Am Verhandlungstisch über Struktur, Ablauf, Marsch- und Redeordnung der Abschlussdemo saßen die venezolanische und kubanische Delegation sowie die unabhängigen Organisationen und Netzwerke, die zu den Alternativveranstaltungen nach Mar del Plata geladen hatten. Die üblichen zähen Auseinandersetzungen darüber, wer in die Fotoreihe gehört, wer an welcher Stelle marschieren darf und welche Losungen das Banner schmücken, nahmen angesicht der politischen Solidarität, die beide Verhandlungsseiten im Grundsatz verbindet, unerwartete Schärfe an. 

Die „Alianza Social Continental“ ist seit nunmehr fast zehn Jahren bemüht, den komplexen Prozess des Aufbaus einer „unabhängigen kollektiven politischen Kraft auf dem gesamten Kontinent“ zu wagen. Damit ist klar, dass die Präsenz in Mar del Plata für viele neben dem Protest gegen Bush, neoliberale Politik und ALCA noch von einer anderen wesentlichen Motivation getragen wird, nämlich der, diesem Vorhaben auch weiterhin Struktur und Perspektive zu geben. Den zahlreichen, auf ihre Unabhängigkeit insistierenden Organisationen der Alianza, muss ein Politikstil, der komplexe, auch fragile politische Prozesse im Sinne eines vermeintlich höheren politischen Ziels – etwa der öffentlichkeitswirksamen Lancierung des ALBA oder der Ausstrahlung, die eine von Cuba, Venezuela und einem Teil der argentinischen Linken angeführte Kundgebung von 40 000 TeilnehmerInnen hat – schlichtweg überrollt, als das erscheinen, was es ist: als existentielle Bedrohung. Auch wenn diese Bedrohung von politischen Kräften kommt, mit denen sich die lateinamerikanischen sozialen Bewegungen und Netzwerke seit Jahren, und letztlich auch in Mar del Plata, solidarisieren.

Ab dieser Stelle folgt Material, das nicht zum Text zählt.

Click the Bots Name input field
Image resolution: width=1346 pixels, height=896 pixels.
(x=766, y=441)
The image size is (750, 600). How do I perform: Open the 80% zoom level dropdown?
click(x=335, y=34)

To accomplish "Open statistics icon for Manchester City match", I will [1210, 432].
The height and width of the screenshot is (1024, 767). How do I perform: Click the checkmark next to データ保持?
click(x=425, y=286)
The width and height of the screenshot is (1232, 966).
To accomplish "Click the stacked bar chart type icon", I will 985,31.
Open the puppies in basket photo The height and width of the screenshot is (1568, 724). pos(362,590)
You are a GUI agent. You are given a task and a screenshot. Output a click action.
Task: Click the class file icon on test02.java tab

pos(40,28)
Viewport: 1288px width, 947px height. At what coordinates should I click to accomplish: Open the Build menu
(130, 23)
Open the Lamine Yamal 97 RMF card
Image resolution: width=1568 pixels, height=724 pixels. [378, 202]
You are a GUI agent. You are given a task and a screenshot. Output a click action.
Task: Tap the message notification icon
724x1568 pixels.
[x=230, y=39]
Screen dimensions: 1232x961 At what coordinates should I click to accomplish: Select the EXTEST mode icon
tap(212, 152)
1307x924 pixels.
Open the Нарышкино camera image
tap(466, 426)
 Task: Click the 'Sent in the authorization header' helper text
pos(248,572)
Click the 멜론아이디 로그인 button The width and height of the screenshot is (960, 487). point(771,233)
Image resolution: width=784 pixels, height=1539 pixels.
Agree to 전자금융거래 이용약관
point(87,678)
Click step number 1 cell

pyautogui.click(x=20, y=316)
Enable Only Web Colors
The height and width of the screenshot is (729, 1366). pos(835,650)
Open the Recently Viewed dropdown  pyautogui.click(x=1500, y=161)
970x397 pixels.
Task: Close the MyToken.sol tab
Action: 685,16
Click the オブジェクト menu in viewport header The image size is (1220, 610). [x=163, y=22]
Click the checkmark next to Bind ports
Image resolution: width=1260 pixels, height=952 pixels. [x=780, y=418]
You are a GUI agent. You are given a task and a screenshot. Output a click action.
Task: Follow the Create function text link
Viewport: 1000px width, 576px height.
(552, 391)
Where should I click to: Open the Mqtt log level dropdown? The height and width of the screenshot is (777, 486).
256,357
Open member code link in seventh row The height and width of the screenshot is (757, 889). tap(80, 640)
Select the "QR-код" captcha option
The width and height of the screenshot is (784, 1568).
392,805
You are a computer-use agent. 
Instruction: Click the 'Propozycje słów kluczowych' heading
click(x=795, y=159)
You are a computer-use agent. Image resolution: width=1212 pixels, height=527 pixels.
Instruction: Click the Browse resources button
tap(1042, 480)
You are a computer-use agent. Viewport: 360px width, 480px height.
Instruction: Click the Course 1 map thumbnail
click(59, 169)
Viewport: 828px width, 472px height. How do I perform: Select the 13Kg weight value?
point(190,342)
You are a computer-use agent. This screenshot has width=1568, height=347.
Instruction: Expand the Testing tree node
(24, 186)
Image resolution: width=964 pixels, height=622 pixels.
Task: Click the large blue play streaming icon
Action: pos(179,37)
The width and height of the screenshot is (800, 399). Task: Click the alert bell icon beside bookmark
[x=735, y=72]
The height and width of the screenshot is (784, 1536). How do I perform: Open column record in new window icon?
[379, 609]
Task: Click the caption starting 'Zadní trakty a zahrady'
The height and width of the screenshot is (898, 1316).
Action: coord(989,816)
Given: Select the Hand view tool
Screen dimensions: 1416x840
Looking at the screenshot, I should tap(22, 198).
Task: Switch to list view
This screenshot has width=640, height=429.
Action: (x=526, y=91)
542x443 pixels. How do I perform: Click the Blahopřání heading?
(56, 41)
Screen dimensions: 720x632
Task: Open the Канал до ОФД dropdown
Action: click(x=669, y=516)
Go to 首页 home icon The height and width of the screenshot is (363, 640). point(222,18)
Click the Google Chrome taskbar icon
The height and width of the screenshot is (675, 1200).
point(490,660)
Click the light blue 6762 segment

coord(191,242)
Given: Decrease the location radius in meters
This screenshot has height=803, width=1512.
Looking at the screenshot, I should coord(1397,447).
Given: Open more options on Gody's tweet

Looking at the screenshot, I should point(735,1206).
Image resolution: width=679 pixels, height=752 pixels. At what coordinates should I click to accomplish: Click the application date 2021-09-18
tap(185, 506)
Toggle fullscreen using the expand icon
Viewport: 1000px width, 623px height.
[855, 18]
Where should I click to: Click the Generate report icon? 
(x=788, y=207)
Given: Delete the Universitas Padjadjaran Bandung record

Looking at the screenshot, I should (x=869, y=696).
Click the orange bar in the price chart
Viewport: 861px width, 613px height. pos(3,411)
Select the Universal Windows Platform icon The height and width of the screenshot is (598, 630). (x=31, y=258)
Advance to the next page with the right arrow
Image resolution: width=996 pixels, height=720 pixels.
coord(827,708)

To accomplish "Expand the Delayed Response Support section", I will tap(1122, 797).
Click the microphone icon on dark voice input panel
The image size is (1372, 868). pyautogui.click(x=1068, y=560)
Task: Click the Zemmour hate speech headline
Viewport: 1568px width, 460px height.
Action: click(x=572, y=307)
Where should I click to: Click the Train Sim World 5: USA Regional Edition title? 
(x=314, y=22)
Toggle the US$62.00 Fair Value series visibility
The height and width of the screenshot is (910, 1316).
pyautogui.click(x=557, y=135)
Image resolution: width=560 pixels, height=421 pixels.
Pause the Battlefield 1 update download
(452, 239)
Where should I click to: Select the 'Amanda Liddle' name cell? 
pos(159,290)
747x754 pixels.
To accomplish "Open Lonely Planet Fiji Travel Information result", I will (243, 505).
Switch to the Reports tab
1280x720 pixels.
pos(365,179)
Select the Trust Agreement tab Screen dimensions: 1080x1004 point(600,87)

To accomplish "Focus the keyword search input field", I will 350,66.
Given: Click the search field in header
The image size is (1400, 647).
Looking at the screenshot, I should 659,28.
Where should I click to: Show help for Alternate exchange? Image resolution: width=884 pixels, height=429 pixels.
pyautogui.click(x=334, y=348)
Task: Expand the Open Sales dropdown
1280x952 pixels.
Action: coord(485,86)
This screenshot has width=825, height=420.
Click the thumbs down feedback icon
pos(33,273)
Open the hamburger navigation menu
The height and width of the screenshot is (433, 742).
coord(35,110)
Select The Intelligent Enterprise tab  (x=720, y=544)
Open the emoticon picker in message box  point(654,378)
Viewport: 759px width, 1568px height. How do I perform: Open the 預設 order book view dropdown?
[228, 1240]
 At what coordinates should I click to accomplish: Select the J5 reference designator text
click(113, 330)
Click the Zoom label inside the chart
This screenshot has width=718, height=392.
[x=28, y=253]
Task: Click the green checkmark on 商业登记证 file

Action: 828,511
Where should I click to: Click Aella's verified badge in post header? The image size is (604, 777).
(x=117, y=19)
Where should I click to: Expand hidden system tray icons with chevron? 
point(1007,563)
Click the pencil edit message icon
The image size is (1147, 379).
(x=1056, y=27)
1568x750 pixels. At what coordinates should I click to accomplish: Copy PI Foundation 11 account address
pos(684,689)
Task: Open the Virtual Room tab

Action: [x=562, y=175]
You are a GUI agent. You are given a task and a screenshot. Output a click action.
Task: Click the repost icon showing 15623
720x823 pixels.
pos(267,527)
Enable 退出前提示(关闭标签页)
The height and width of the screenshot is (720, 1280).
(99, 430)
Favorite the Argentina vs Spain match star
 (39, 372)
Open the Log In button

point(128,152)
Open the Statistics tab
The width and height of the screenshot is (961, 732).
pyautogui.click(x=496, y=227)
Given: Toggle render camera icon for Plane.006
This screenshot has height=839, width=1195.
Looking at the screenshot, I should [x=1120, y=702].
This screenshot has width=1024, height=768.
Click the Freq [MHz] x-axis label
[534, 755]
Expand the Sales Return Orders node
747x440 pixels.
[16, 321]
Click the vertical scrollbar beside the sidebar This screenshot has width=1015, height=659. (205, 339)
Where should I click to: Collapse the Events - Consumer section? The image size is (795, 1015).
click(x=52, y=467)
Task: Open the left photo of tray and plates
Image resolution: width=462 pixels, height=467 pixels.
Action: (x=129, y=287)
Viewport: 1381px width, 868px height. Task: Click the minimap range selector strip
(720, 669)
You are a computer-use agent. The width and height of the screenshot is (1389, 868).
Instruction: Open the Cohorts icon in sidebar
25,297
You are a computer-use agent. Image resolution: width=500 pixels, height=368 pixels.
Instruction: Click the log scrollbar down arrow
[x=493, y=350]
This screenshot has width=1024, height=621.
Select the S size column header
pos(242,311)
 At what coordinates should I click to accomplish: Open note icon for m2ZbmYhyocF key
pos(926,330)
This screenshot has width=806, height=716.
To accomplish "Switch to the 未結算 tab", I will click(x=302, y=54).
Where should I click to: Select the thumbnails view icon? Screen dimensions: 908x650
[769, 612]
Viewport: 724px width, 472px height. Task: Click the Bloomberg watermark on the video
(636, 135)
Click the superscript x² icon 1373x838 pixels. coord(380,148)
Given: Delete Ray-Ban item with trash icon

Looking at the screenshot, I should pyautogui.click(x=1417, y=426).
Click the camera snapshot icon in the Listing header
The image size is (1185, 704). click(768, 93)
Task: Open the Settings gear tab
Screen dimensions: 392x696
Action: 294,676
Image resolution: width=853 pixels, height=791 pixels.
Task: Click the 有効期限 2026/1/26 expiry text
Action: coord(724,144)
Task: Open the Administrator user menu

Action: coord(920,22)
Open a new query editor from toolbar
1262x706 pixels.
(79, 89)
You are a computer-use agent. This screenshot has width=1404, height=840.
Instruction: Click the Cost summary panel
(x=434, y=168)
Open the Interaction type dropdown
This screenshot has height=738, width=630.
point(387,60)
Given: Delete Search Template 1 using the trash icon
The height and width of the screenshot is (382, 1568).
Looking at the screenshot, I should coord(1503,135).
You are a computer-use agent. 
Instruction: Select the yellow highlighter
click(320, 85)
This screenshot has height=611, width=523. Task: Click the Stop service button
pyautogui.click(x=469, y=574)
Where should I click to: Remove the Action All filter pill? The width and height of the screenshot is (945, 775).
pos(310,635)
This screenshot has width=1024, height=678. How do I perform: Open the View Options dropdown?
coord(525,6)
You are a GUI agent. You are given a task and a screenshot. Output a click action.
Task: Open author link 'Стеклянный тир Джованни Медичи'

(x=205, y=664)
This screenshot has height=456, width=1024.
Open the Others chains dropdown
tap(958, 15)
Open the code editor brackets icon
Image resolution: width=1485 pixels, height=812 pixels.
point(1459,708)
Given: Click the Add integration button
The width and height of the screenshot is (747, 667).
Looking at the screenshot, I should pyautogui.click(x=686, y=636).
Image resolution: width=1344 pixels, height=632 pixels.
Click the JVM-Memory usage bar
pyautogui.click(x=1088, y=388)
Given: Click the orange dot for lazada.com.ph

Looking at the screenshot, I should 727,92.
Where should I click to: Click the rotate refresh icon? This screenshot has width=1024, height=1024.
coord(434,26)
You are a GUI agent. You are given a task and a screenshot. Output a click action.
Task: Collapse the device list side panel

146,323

Das Problem ist nun ganz und gar nicht neu, es steht regelmäßig im Rahmen der Sozialforen (Diskussion um Rolle der PT/ Beteiligung von Lula und Chávez) auf der Tagesordnung, aber auch anlässlich des jährlich von der cubanischen Regierung mit der ASC veranstalteten Anti-ALCA Events in Havanna. Neu ist allerdings mit welcher Schärfe die Auseinandersetzung ausgetragen wurde. Es bleibt nur wenig Zeit, um Mar del Plata zu verarbeiten. Allein der Ort des nächsten kontinentalen Sozialforum, Januar 2006, sorgt aus Perspektive der Frage nach dem Verhältnis der unabhängigen sozialen, kontinentalen Bewegungen und Netzwerken zu linken Regierungen in Lateinamerika für Spannung. Nicht ganz zufällig fiel die Wahl auf Caracas.

 

* Im Viertelfinalspiel Argentinien-England bei der Fußball-WM 1986 bugsierte Diega Armando Maradona den Ball mit der Hand ins englische Tor und sicherte den Sieg für Argentinien. Als er nach dem Spiel gefragt wurde, ob da nicht eindeutig ein Handspiel vorgelegen habe, meinte er, das sei aber die Hand Gottes gewesen.